Das klingt sehr angenehm, erhöht aber sicher auch den Druck auf Sie als Sportler?
Das merkt man klar. Wenn man zum Beispiel ein Spiel verliert, das man nicht verlieren sollte, dann gibt es Ansprachen des Präsidenten und der Sponsoren, dann gibt es Druck. Auch die Erwartungshaltung der Fans und des Trainers ist viel grösser. Es wird gnadenlos die Leistung gefordert von den Spielern, was aber auch verständlich ist, da man ja auch mehr verdient und es mehr Interesse am Sport gibt. An den Druck habe ich mich mittlerweile gewöhnt.
In der Schweiz haben Sie zu den besten Volleyballspielern gehört. Nach dem Wechsel nach Polen bewegen Sie sich wegen der stärkeren Konkurrenz irgendwo im Mittelfeld. War diese Umstellung schwierig?
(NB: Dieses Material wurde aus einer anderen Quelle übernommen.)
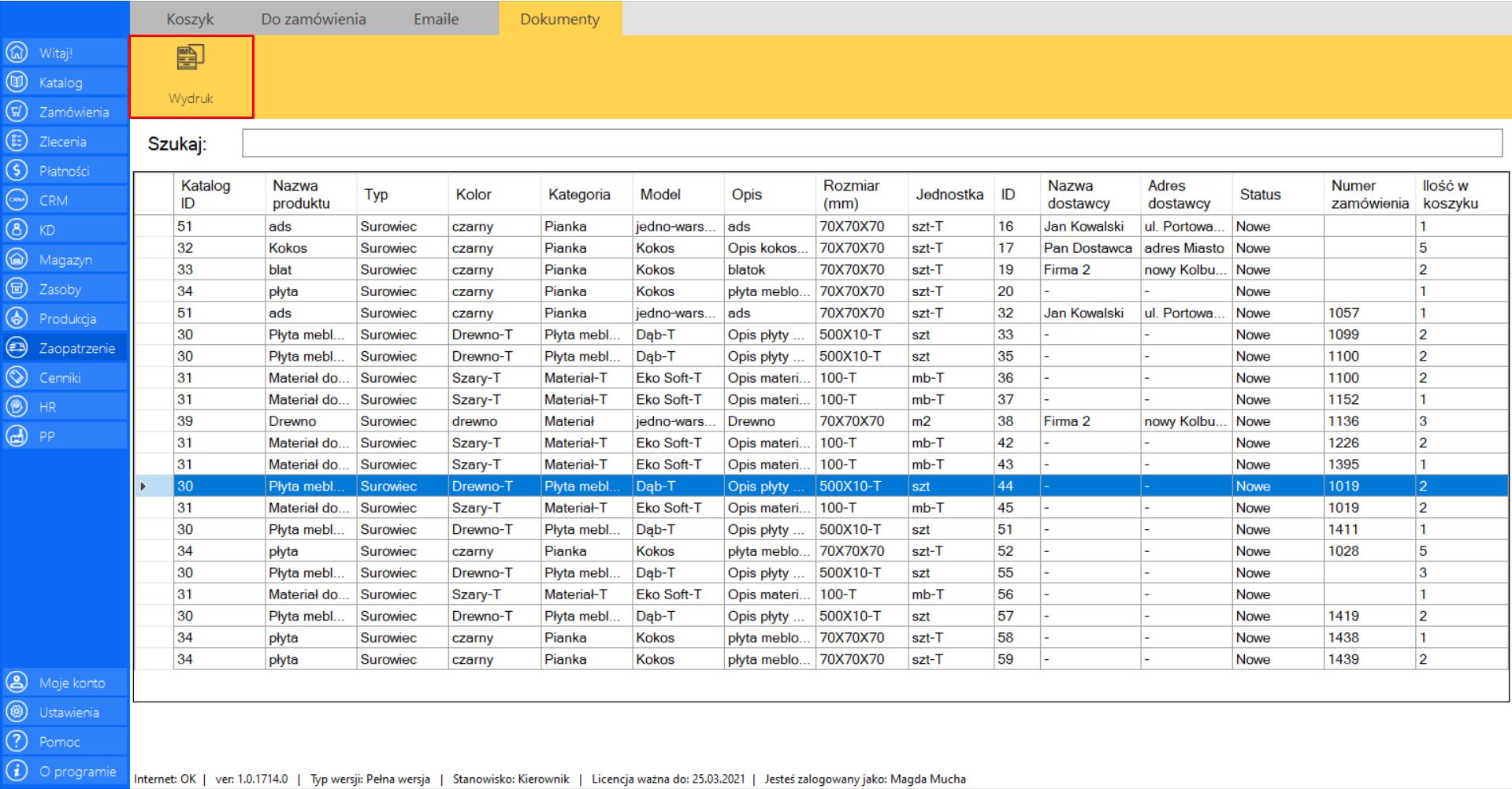Select the Zamówienia cart icon
1512x789 pixels.
(16, 112)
Mir war das höhere Niveau bewusst im Vorfeld, da ich ja auch in der Schweiz schon Europacup gespielt habe. Am Anfang musste ich mich zwei bis drei Wochen daran gewöhnen, da alles schneller und höher ist als im Schweizer Volleyball. Weil man aber täglich auf diesem Niveau trainieren und spielen kann, gewöhnt man sich daran. Mittlerweile denke ich, dass ich auf dem Feld schon ganz gut mithalten kann.
Gewöhnen mussten Sie sich auch an eine neue Rolle: In der Schweiz waren Sie jeweils Stammspieler, in Polen sind Sie ein Joker und erhalten nicht mehr so viel Einsatzzeit wie in der Schweiz.
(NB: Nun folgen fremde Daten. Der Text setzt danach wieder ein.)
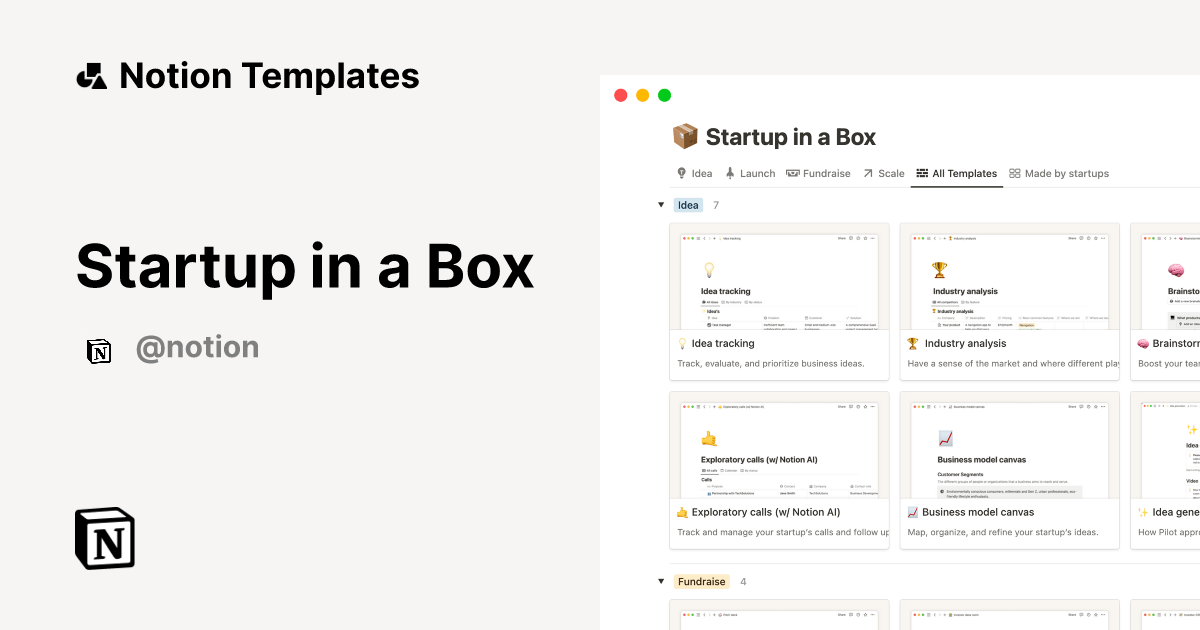Select the light bulb Idea icon in navigation

coord(681,173)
Ich kenne das schon vom Anfang meiner Karriere. Als ich von Aarau zu Schönenwerd in die höchste Liga gewechselt habe, sass ich auch häufiger auf der Bank. Ich habe mich in Polen aber auch ganz bewusst darauf eingestellt. Ich wusste, dass ich hier zweiter Passeur sein werde und wollte die Chancen, die ich erhalte, nutzen. Ich habe dann auch regelmässig Einsatzzeit bekommen und gute Leistungen zeigen können, so dass Trainer und Verein zufrieden waren.
Sie sind Passeur, also der Spielmacher beim Volleyball. Auf dieser Position braucht es viel Kommunikation mit den Teamkollegen. Wie funktioniert das im neuen Umfeld im Ausland?
Ich habe gemerkt, dass es viele ungeschriebenen Regeln im Volleyball gibt, die überall etwa gleich sind. Man findet sich in der Vorbereitungszeit auch ziemlich schnell, da man viel und hart miteinander trainiert. Es ist hier in Polen auch etwas einfacher, weil die Angreifer ein sehr hohes technisches Niveau haben, da kann ein Pass auch mal etwas krummer sein und sie machen trotzdem etwas Gutes daraus. Diese technische Stärke macht viel Spass als Passeur, weil man auch mal neue Dinge ausprobieren kann.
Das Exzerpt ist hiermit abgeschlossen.